Dans un premier temps, il s’agissait, pour nous, d’accrocher nos lecteurs en leur confiant une mission : trouver tous les indices qui aident à une meilleure compréhension de leur texte. Pour cela, nous leur avons proposé des activités assez attractives, comme l’activité “post-it” qui a pour but d’affiner leur compréhension. Les élèves se prennent vite au jeu car cela n’est pas très difficile au départ : il s’agit de créer un “post-it” pour chaque personnage rencontré dans leur passage. Cependant, tout se complexifie quand il leur faut se mettre d’accord sur les liens que les personnages entretiennent entre eux. Alors, l’activité prend tout son sens et les élèves travaillent leur compréhension : ils doivent convaincre leurs camarades, en relisant certains passages, ou chercher ensemble quand ils ne parviennent pas à bien identifier le personnage. La mère Victoire a d’ailleurs suscité de nombreux débats au sein des groupes.
De plus, le fait de découper le texte nous permettait d’insister sur certains aspects de l’histoire : l’attente impatiente de Roubaud, le passé de Séverine, la colère montante du mari jaloux… Grâce à l’activité que nous avons appelée le “wagon-enquête”, les élèves devaient faire le lien entre leur texte, l’histoire qui avait précédé leur passage et les hypothèses qu’ils pouvaient dresser sur la suite (ou le relevé d’indices posé par l’auteur, pour les élèves qui avaient déjà avancé dans leur lecture).
Enfin, le dispositif nous a permis de préparer les élèves à la deuxième étape de notre séquence puisque le scénario pédagogique suivant leur proposait de prendre en charge l’analyse d’un chapitre complet au sein du projet collaboratif de l’analyse de l’œuvre par les quatre classes engagées.
Les élèves sont amenés à se faire enquêteurs sur certains chapitres du roman et à réaliser un rapport d’enquête multimédia : pouvez-vous expliquer en quoi consiste précisément ce travail ?

◆ **EXTRAIT DE DONNÉES**:
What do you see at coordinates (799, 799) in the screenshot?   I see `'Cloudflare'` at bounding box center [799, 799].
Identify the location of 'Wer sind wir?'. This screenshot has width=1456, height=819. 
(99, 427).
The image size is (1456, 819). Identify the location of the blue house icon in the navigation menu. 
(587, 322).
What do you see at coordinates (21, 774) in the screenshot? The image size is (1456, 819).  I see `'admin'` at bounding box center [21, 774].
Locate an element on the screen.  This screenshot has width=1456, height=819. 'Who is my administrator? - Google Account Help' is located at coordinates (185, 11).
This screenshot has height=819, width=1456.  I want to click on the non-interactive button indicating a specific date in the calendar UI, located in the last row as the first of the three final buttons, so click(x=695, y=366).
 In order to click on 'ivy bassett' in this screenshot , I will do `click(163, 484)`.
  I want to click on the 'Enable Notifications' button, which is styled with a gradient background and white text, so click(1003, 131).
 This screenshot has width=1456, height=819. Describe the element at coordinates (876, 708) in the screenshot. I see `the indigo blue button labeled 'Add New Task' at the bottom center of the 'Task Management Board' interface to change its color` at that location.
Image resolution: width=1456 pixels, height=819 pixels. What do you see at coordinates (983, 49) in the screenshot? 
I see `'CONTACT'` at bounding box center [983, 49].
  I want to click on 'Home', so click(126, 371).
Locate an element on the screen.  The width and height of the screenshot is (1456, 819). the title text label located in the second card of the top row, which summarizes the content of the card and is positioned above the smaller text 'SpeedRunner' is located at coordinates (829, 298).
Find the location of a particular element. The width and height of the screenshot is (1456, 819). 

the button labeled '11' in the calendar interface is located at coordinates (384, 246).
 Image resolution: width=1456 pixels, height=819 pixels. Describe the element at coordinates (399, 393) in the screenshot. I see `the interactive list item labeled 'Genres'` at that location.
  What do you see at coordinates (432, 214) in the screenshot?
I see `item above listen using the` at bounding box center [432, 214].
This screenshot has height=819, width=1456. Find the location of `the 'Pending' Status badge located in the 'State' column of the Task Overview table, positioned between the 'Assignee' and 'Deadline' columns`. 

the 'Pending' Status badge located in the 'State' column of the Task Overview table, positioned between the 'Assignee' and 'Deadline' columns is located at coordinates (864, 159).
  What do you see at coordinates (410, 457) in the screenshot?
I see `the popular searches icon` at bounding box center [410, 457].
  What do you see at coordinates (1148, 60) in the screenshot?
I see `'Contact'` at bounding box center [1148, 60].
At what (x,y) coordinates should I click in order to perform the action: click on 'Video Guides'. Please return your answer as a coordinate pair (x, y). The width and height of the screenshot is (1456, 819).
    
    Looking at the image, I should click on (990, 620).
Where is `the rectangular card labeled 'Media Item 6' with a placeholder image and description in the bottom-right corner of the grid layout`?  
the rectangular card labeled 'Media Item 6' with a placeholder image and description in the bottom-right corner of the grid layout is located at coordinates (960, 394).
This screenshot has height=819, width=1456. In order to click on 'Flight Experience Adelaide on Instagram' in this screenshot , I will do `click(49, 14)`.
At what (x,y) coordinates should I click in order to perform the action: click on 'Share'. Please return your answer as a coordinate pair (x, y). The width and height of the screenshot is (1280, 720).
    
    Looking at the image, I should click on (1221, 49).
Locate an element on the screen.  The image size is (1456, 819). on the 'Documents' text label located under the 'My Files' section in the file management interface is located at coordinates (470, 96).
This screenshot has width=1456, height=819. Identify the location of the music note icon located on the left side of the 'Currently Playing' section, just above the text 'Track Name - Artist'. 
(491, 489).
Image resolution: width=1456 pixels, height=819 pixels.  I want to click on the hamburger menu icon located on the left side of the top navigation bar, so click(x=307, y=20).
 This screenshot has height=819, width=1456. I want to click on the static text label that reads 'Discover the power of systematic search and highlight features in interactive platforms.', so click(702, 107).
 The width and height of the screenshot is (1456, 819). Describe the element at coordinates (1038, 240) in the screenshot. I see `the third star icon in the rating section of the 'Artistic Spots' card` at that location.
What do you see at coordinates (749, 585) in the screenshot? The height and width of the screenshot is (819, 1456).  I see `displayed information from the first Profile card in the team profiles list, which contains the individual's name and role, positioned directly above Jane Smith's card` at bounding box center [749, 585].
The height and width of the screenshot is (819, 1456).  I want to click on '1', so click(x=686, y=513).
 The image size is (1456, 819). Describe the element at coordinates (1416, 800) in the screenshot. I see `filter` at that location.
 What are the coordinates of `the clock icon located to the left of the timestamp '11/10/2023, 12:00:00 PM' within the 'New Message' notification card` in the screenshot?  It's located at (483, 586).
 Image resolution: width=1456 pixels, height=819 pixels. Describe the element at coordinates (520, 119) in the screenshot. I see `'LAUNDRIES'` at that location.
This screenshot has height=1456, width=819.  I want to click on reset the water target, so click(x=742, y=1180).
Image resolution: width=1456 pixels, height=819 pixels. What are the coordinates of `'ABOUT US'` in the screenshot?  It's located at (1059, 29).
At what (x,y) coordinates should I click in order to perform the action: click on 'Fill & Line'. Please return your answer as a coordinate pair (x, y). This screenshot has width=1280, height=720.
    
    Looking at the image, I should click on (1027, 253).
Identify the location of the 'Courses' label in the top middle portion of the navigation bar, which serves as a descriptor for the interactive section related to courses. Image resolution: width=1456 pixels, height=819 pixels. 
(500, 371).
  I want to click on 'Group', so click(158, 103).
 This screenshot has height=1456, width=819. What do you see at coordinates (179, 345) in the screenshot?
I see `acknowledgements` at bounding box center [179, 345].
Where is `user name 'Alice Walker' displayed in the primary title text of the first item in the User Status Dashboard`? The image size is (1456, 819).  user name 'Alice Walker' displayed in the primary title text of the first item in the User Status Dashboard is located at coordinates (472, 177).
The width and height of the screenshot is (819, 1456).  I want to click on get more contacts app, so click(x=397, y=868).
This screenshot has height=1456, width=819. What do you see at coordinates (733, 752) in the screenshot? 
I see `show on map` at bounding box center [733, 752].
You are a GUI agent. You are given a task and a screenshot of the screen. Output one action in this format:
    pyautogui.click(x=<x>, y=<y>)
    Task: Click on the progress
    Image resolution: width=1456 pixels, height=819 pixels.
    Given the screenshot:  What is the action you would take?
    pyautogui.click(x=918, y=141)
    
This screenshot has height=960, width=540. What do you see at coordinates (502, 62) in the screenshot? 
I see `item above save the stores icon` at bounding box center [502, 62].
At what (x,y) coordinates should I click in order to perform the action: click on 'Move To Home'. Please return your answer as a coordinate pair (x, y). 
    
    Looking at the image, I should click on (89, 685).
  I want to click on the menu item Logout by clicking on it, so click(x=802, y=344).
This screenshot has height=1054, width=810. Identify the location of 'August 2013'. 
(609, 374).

◆ **CONSIGNE**:
Ces trois affirmations concordent-elles avec le texte retenu ? Répondez à chacune par oui ou non, en citant mot pour mot les termes du texte qui tranchent.
1. L’activité “post-it” consiste à créer un “post-it” pour chaque personnage rencontré dans le passage.
2. Les élèves trouvent l’activité “post-it” difficile dès le départ.
3. Le “wagon-enquête” demande aux élèves de relier leur texte à l’histoire qui précède leur passage.
Les entrées ne sont d'aucune utilité ici.

◆ **RÉPONSE RÉDIGÉE**:
1. Oui : « il s’agit de créer un “post-it” pour chaque personnage rencontré dans leur passage »
2. Non : « cela n’est pas très difficile au départ »
3. Oui : « les élèves devaient faire le lien entre leur texte, l’histoire qui avait précédé leur passage »